AIM OF THE EXERCISE
Transcribe word for word the lines below from the line with "2023 (44, 2116)" through the line with "2019 (44, 2383)", ends included.
⟨
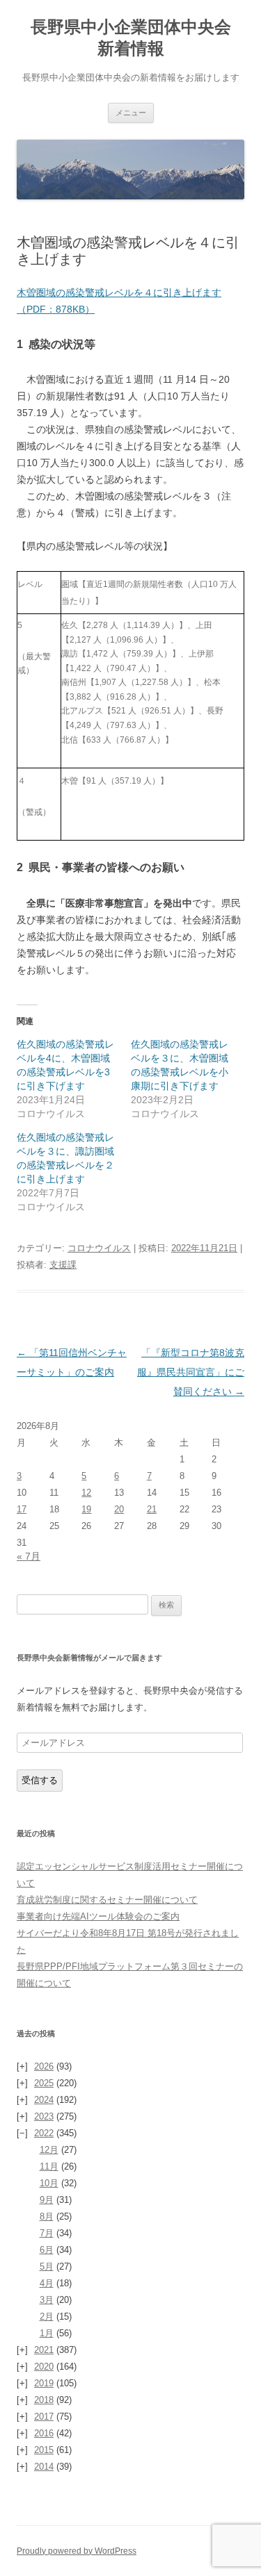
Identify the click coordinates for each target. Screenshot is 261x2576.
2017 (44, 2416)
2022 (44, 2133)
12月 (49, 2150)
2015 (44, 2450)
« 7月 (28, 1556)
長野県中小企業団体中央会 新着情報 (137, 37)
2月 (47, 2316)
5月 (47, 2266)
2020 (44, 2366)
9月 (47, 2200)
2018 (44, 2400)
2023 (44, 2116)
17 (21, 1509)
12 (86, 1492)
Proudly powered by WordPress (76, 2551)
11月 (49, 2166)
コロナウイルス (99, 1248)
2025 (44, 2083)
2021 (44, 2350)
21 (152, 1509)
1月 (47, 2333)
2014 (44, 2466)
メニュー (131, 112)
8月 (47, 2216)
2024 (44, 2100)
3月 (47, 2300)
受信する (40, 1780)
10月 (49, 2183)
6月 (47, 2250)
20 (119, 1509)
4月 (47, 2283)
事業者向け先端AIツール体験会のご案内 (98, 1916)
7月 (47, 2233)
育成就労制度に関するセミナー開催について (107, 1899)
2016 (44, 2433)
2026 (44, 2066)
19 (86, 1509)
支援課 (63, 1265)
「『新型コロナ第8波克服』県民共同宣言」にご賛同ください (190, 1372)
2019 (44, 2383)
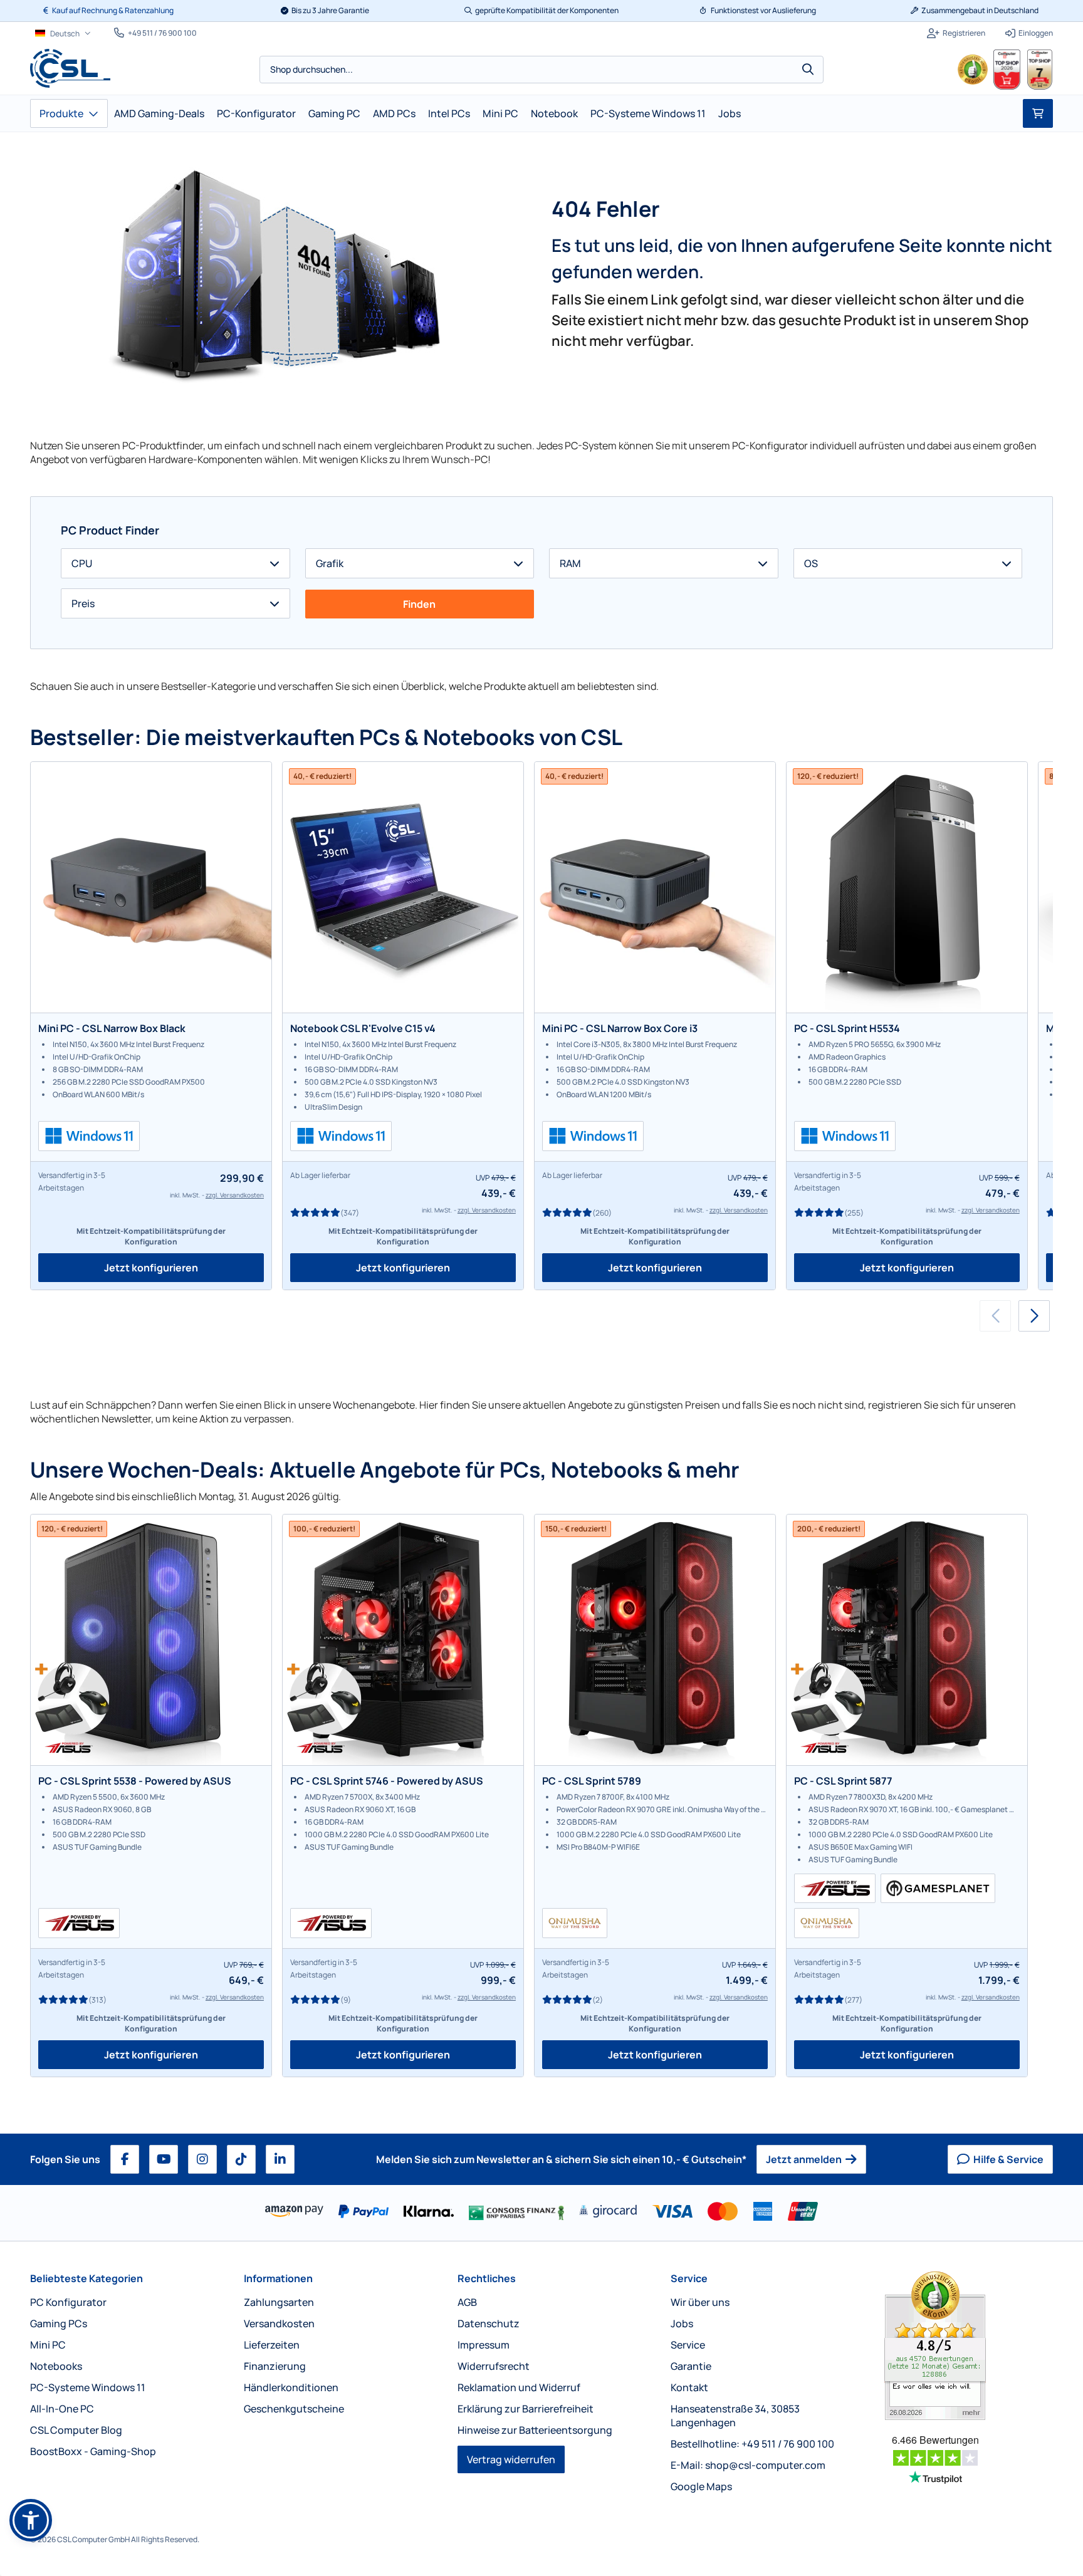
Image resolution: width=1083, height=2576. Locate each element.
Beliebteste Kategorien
⟩
⟨
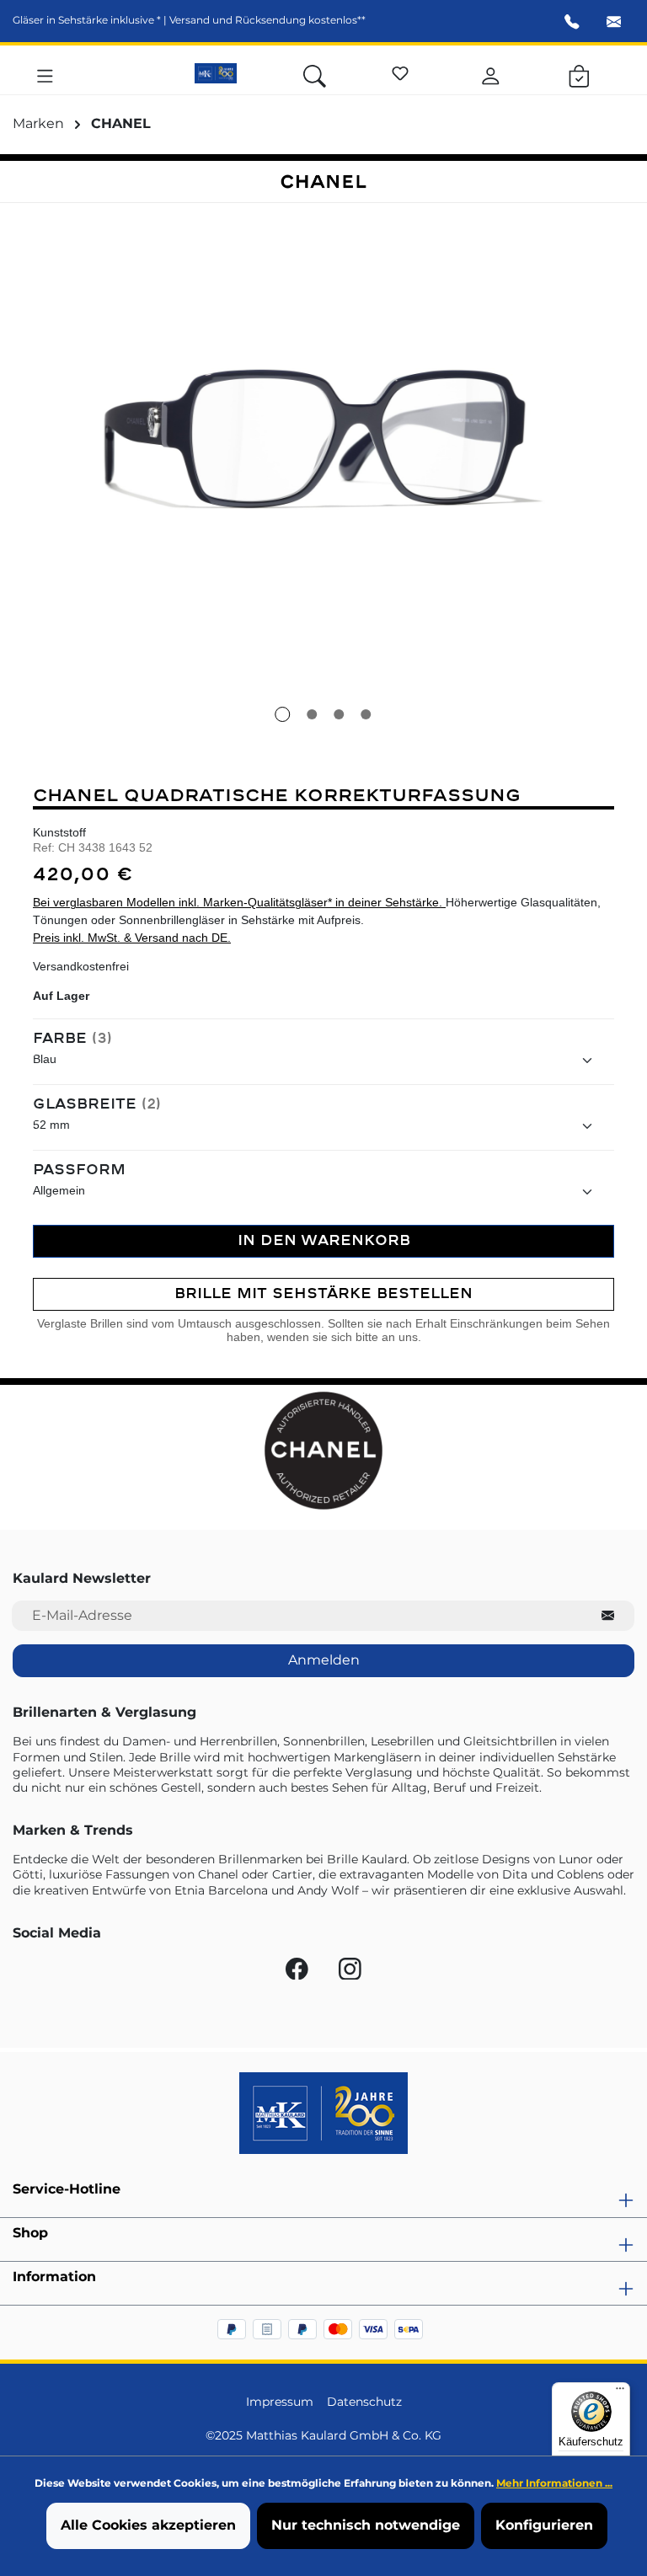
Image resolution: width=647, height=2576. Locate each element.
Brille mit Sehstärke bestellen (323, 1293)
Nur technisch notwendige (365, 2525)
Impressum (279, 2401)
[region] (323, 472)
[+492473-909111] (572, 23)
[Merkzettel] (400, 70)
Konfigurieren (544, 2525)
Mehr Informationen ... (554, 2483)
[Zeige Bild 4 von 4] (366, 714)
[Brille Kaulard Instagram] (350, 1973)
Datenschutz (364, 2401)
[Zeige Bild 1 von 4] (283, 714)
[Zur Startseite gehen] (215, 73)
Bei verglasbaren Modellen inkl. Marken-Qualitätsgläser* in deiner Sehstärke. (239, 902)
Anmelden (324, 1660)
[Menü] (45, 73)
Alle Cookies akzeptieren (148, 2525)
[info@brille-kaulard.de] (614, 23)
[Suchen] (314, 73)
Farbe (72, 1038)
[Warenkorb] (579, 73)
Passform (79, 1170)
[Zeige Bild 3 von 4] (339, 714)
⟩
EXPECTED OUTPUT
2023 (44, 2116)
17 (21, 1509)
12 (86, 1492)
Proudly powered by WordPress (76, 2551)
11月 (49, 2166)
コロナウイルス (99, 1248)
2025 (44, 2083)
2021 (44, 2350)
21 (152, 1509)
1月 (47, 2333)
2014 (44, 2466)
メニュー (131, 112)
8月 (47, 2216)
2024 (44, 2100)
3月 (47, 2300)
受信する (40, 1780)
10月 (49, 2183)
6月 (47, 2250)
20 (119, 1509)
4月 (47, 2283)
事業者向け先端AIツール体験会のご案内 (98, 1916)
7月 (47, 2233)
育成就労制度に関するセミナー開催について (107, 1899)
2016 (44, 2433)
2026 (44, 2066)
19 (86, 1509)
支援課 (63, 1265)
「『新型コロナ第8波克服』県民共同宣言」にご賛同ください (190, 1372)
2019 (44, 2383)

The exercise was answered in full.